Erster Artikel. Die Verschwendung steht im Gegensatze zum Geize.
a) Das scheint nicht. Denn: I. Manchmal sind Menschen zugleich verschwenderisch und geizig. Also ist da kein Gegensatz. II. Der Geiz beschäftigt sich mit den inneren Leidenschaften, die den Menschen zum Gelde hinneigen. Also müßte als Gegensatz zum Geize die Verschwendung sich auch mit den inneren Leidenschaften befassen. Das aber scheint nicht der Fall zu sein; denn der Verschwender hat keine Hinneigung zum Gelde. III. Die Sünde hat ihre Wesensgattung vom Zwecke her. Der Verschwender aber scheint immer einen unerlaubten Zweck zu haben, um dessentwillen er ausgiebt; und zumal bilden einen solchen Zweck für ihn die Vergnügungen, wie vom verlorenen Sohne gesagt wird Luk. 15.: „Er verschwendete seinen Besitz in unkeuschem Leben.“ Also ist die Verschwendung vielmehr im Gegensatz zur Mäßigkeit. Auf der anderen Seite stellt (2 Eethic. 7.) Aristoteles die Verschwendung gegenüber dem Geize und der Freigebigkeit.
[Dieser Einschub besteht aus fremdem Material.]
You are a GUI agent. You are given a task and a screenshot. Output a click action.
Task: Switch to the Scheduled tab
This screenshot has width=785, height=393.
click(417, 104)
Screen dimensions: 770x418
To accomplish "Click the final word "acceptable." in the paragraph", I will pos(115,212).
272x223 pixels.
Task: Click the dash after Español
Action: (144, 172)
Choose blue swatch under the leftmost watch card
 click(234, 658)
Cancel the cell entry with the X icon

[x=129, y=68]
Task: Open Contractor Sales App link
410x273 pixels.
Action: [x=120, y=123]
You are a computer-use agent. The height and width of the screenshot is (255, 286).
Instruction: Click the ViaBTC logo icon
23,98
b) Ich antworte, im Bereiche des Moralischen wird der Gegensatz zwischen den Lastern und zwischen dem Laster und der Tugend gemäß dem „zuviel“ und „zuwenig“ bemessen. Nun ist der geizige im Übermaße dem Gelde innerlich ergeben; der Verschwender aber hat zu wenig Sorge um das Geld weniger nämlich als seine Pflicht erfordern würde. Also steht der Geiz im Gegensatze zur Verschwendung. Und zwar ist es Sache des Verschwenders, übermäßig zu sein im Geben; zu ermangeln aber des Zurückhaltens und des Erwerbens; — dagegen ermangelt der geizige des Gebens und ist übermäßig im Zurückhalten und Erwerben.
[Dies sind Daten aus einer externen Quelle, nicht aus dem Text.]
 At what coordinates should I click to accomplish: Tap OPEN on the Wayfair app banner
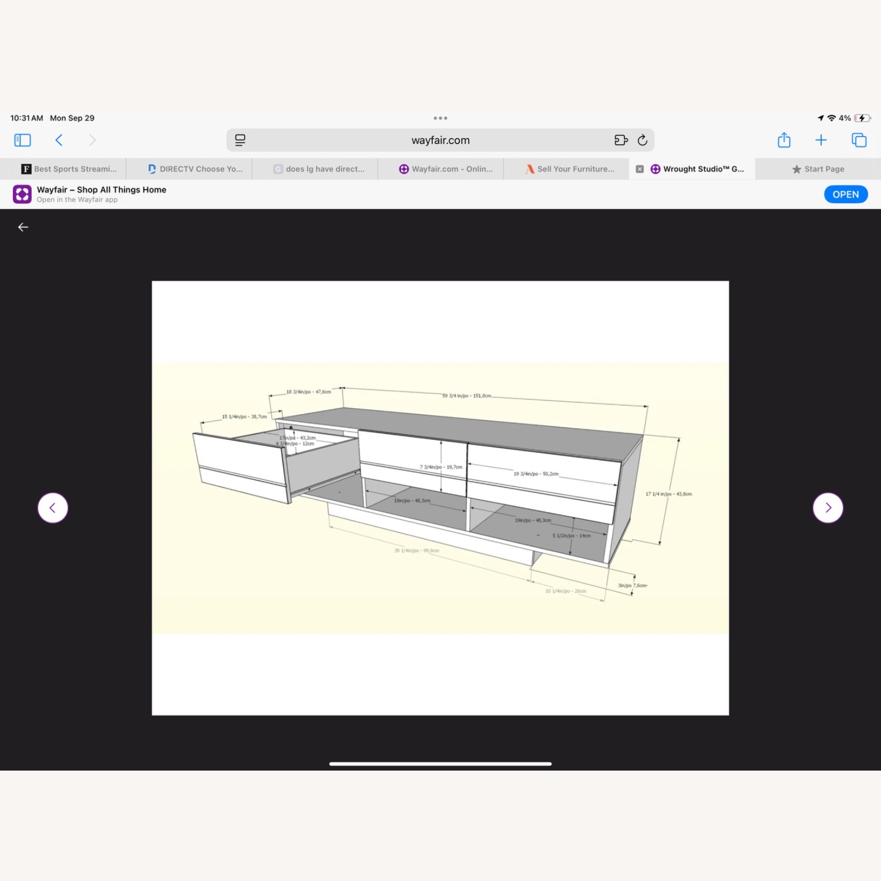pos(845,194)
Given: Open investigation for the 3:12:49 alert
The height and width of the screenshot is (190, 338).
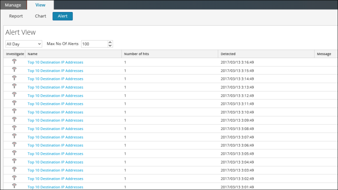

c) I. Unter verschiedenen Gesichtspunkten können einander entgegengesetzte Dinge in ein und derselben Person sein. Es wird aber jemand benannt nach dem, was an leitender Stelle ihm innewohnt. Wie nun in der Freigebigkeit die Hauptsache ist das Geben, wozu das Entnehmen und Bewahren hingeordnet erscheint, so wird auch der Geiz und die Verschwendung in erster Linie beurteilt gemäß dem Geben. Wer also über das Maß hinaus giebt, der ist verschwenderisch; und wer ermangelt des Gebens, der ist geizig. Es kann jedoch jemand im Geben ermangeln, der aber nicht über das Maß hinausgeht im Entnehmen und Erwerben. Und ähnlich kann jemand zu viel geben, kann verschwenderisch sein und zugleich damit wie in notwendiger Folge im Übermaße sich finden im Entnehmen; denn weil ihm für das Geben nicht Jenes genügt, was er erlaubterweise erwirbt, ist er gezwungen, fremdes Gut sich anzueignen, was dem Geize zugehört. Der Verschwender nämlich giebt nicht auf Grund der Tugend; und somit ist er nichi in Sorge in welcher Weise er sich Geld verschafft. II. Der Verschwender hat die Leidenschaft, zu wenig Sorge zu tragen um das Geld. III. Nicht immer haben die Verschwender als Zweck das Vergnügen vor sich; sondern manchmal sind sie von Natur zum Verschwenden angelegt oder sie geben manchmal aus anderen Gründen aus. Zum größten Teile freilich sind sie zu den fleischlichen Ergötzungen hingeneigt; denn da sie sich am Glücke der Tugend nicht erfreuen, haben sie ihre Freude am körperlichen Ergötzen. Und zudem scheuen sie sich nicht, auf Vergnügungen ihr Geld zu verwenden, wozu die Begierlichkeit bereits hinneigt, da sie doch die Neigung haben, es für andere auszugeben: „Viele Verschwender werden unmäßige,“ sagt deshalb Aristoteles. (4 Ethic. 1.)